In this post I have shared a few sample programs that show how the attributes of signaling work in different scenarios. There are exceptions to every rule but these patterns are a good foundation to start.
Review these outlines as a summary of when and how to effectively think about and use channels:
Language Mechanics
- Use channels to orchestrate and coordinate goroutines.
- Focus on the signaling attributes and not the sharing of data.
- Signaling with data or without data.
- Question their use for synchronizing access to shared state.
- There are cases where channels can be simpler for this but initially question.
- Unbuffered channels:
- Receive happens before the Send.
- Benefit: 100% guarantee the signal has been received.
- Cost: Unknown latency on when the signal will be received.
- Buffered channels:
- Send happens before the Receive.
- Benefit: Reduce blocking latency between signaling.
- Cost: No guarantee when the signal has been received.
- The larger the buffer, the less guarantee.
- Buffer of 1 can give you one delayed send of guarantee.
- Closing channels:
- Close happens before the Receive (like Buffered).
- Signaling without data.
- Perfect for signaling cancellations and deadlines.
- nil channels:
- Send and Receive block.
- Turn off signaling
- Perfect for rate limiting or short term stoppages.
Design Philosophy
- If any given Send on a channel CAN cause the sending goroutine to block:
- Not allowed to use a Buffered channel larger than 1.
- Buffers larger than 1 must have reason/measurements.
- Must know what happens when the sending goroutine blocks.
- Not allowed to use a Buffered channel larger than 1.
- If any given Send on a channel WON’T cause the sending goroutine to block:
- You have the exact number of buffers for each send.
- Fan Out pattern
- You have the buffer measured for max capacity.
- Drop pattern
- You have the exact number of buffers for each send.

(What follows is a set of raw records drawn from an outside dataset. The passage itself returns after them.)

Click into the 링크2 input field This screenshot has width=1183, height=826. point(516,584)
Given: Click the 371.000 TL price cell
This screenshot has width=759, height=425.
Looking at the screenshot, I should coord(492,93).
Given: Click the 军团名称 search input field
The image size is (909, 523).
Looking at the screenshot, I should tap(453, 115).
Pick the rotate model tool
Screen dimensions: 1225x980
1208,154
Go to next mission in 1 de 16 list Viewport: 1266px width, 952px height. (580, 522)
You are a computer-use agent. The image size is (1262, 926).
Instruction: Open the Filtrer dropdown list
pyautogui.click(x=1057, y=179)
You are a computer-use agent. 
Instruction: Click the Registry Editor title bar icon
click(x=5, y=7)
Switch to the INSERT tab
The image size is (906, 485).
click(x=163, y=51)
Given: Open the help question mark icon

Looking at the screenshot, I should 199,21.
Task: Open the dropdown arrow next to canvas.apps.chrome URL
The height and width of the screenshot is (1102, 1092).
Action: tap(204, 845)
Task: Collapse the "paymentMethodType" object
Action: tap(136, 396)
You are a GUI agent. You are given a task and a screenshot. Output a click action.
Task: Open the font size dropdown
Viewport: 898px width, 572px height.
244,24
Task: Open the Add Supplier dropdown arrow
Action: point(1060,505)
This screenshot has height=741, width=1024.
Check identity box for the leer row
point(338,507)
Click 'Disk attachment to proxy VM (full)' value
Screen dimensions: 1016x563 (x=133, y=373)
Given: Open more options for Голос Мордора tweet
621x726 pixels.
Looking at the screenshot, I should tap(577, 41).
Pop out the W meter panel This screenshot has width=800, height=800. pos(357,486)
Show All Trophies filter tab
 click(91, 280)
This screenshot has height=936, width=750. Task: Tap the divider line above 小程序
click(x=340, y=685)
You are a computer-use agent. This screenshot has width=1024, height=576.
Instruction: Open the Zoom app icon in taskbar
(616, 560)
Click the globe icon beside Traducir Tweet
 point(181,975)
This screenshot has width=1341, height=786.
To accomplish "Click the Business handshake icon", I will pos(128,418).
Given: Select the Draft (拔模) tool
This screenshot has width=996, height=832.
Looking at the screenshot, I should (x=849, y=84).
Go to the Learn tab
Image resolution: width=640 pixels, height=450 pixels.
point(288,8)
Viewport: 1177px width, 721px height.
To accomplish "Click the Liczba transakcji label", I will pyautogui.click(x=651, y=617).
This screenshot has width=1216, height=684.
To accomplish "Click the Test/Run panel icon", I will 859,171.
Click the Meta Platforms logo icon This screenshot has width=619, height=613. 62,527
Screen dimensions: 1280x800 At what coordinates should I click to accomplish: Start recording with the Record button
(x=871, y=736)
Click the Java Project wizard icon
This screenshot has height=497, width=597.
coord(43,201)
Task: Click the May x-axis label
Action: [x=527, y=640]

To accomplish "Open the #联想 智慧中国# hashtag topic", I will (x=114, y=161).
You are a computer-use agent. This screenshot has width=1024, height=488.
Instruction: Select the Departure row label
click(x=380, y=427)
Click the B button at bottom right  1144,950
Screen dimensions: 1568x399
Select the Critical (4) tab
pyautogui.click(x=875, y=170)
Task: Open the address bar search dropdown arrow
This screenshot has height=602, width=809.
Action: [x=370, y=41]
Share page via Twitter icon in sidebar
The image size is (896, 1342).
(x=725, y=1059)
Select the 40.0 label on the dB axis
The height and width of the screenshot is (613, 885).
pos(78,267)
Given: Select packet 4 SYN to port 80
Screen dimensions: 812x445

- Less is more with buffers.
- Don’t think about performance when thinking about buffers.
- Buffers can help to reduce blocking latency between signaling.
- Reducing blocking latency towards zero does not necessarily mean better throughput.
- If a buffer of one is giving you good enough throughput then keep it.
- Question buffers that are larger than one and measure for size.
- Find the smallest buffer possible that provides good enough throughput.